È, insomma, un simbolo, un complicato insieme di John Steinbeck e di Ernest Hemingway, di Patrick Deneen e di Peter Thiel, di Lina Khan e di Alasdair MacIntyre, di Amy Lynn Chua e di Ross Douthat, ovvero una fitta trama di biografie, narrazioni, idee che sono fortemente fuori dal comune, dove l’eroe si scontra con tragedie storiche, sociologiche, familiari. Il suo Hillbilly Elegy, epopea dei bifolchi, è il libro più memorabile su un passato che non vuole passare: quell’America che si faceva amare, che restituiva nella carta, nelle immagini, nelle ambizioni, una grandezza eroica e senza tempo dell’umanità. Un’America trasparente – anche nei suoi sogni e nelle sue follie.

Kimberley Cheatle ha promosso per la struttura che dirigeva una cura basata innanzitutto sul politicamente corretto

Tutt’altra America è quella di Thomas Matthew Crooks, di cui ancora adesso sappiamo principalmente che ha sparato a Trump. Del senatore Vance si sa ormai quasi tutto e vogliamo sapere soprattutto il suo futuro; di Thomas Matthew Crooks non sappiamo quasi niente e vorremmo conoscere soltanto il suo passato.

L’attentato a Donald Trump è un rebus avvolto in un mistero che sta dentro a un enigma. Gli investigatori stanno scavando nella vita di Thomas Matthew Crooks; hanno finora inutilmente setacciato il suo computer, due telefoni, la famiglia, i compagni di scuola, la camera da letto, i social, l’albero genealogico. Niente che sia congruente con quella sparatoria. Una vita al buio, tranne l’ora precedente gli spari: era stato avvistato, segnalato, fotografato, filmato, da tanti comuni cittadini, tranne che dagli ottomila addetti del Secrete Service, che ha più di tre miliardi di dollari di bilancio all’anno. Sarà prima o poi definita una verità ufficiale su quel che è accaduto, ma per ora si brancola nel buio.
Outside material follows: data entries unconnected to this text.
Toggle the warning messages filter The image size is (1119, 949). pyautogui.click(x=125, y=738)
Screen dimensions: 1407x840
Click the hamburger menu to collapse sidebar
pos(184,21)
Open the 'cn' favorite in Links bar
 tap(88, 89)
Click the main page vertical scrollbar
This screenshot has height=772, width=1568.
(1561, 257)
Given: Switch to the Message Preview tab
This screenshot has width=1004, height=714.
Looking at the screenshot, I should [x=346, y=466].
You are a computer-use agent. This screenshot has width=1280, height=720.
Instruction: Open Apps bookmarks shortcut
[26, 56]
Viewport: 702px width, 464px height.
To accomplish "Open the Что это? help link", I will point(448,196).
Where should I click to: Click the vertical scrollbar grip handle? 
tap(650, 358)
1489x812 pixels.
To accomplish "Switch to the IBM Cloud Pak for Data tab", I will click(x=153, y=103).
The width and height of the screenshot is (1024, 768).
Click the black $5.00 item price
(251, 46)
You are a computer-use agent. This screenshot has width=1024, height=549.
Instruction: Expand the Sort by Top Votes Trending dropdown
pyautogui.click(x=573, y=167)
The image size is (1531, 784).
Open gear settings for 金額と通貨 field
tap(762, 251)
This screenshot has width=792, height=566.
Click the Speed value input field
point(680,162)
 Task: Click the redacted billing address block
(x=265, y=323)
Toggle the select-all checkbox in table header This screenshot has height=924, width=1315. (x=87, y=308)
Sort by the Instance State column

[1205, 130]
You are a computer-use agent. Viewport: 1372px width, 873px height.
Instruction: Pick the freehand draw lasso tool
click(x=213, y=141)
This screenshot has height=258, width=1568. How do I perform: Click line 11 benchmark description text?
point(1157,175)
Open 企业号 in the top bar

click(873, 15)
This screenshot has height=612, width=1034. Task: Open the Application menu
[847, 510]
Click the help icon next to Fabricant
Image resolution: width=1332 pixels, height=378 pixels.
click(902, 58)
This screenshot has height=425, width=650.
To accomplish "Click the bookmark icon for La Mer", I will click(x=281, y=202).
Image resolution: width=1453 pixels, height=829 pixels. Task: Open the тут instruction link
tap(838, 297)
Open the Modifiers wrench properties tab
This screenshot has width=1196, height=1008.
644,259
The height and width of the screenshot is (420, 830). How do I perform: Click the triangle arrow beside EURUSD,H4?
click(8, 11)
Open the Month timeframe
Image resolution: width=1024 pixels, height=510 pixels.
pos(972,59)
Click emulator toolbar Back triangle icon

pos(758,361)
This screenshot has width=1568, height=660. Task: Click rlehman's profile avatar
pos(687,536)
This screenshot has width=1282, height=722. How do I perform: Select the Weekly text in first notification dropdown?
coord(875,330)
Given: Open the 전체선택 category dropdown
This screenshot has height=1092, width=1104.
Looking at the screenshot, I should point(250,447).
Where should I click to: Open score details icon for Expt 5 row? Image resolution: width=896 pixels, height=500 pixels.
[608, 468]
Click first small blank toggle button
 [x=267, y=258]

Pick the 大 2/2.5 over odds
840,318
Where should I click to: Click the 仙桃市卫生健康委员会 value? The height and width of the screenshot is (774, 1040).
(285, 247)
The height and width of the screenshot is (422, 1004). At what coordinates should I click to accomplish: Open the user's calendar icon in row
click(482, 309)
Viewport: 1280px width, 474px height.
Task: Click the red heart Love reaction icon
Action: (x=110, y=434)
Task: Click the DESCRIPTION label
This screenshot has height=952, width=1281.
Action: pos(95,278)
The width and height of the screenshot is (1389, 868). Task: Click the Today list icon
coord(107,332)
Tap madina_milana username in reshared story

Kimberley Cheatle, la capa del Secret Service, ha sbaragliato ogni concorrenza per accaparrarsi il Guinness mondiale dei primati, nella categoria delle facce di bronzo. Come se stesse parlando non di sé stessa, ma del tardo Pleistocene, ad ABC News ha detto che quanto è accaduto “è inaccettabile” – e che i suoi agenti non sono saliti sullo stesso tetto sul quale è salito Thomas Matthew Crooks, perché era un tetto spiovente e qualcuno poteva farsi male. Può dire quello che vuole, perché gode di stima guadagnata sul campo e ha un curriculum di fiduciari eccellenti. Come Dick Cheney, che ebbe spalla a spalla nel momento peggiore dell’11 settembre. Come il presidente Biden, che ha avuto spalla a spalla nei lunghi anni della vicepresidenza con Obama. Nel 2022 il presidente Biden ha detto che aveva in lei “completa fiducia”, viatico solenne. Anche dopo l’attentato a Trump, il capo dell’Homeland Security, Alejandro Nicholas Mayorkas (il quale a sua volta detiene un record: un membro del gabinetto presidenziale sottoposto a procedura di impeachment non si vedeva dall’Ottocento) ha detto di avere in lei “fiducia al 100 per 100”.

Precedentemente, il Secret Service aveva accusato qualche magagna, come la distruzione di prove che avrebbero aiutato a ricostruire meglio il controverso assalto al Campidoglio del 6 gennaio 2021. Kimberley Cheatle, per la struttura molto chiacchierata che dirigeva, aveva promosso una cura basata innanzitutto sul politicamente corretto, mettendo le minoranze in primo piano. Insomma, nella migliore delle ipotesi, dentro l’enigma ci potrebbe essere non un mistero, ma un fallimento colossale di competenza. Contro questi misteri e questi fallimenti, contro una maniera di gestire gli affari interni (e quelli esterni!), è insorta l’altra America del senatore James David Vance – che ha una visione della vita e del mondo completamente diversa rispetto a Blinken, a Sullivan, a movimenti come la cancel culture e defund the police. La differenza tra queste Americhe è profonda.

Dalla politica interna alla politica estera, dalla politica economica alla politica della sicurezza, a novembre potremmo avere al potere un’altra America – differente da quella di oggi, in punti decisivi e con numeri diversi alla Camera e al Senato. Si dice che il senatore Vance è a suo modo il San Paolo del trumpismo: un convertito che diffonde il vangelo molto più di quanto abbia fatto lo stesso fondatore. Ci sarà un aspro e lungo confronto tra le tante anime dell’America, ma nella politica estera ci sarà il confronto più immediato e più visibile.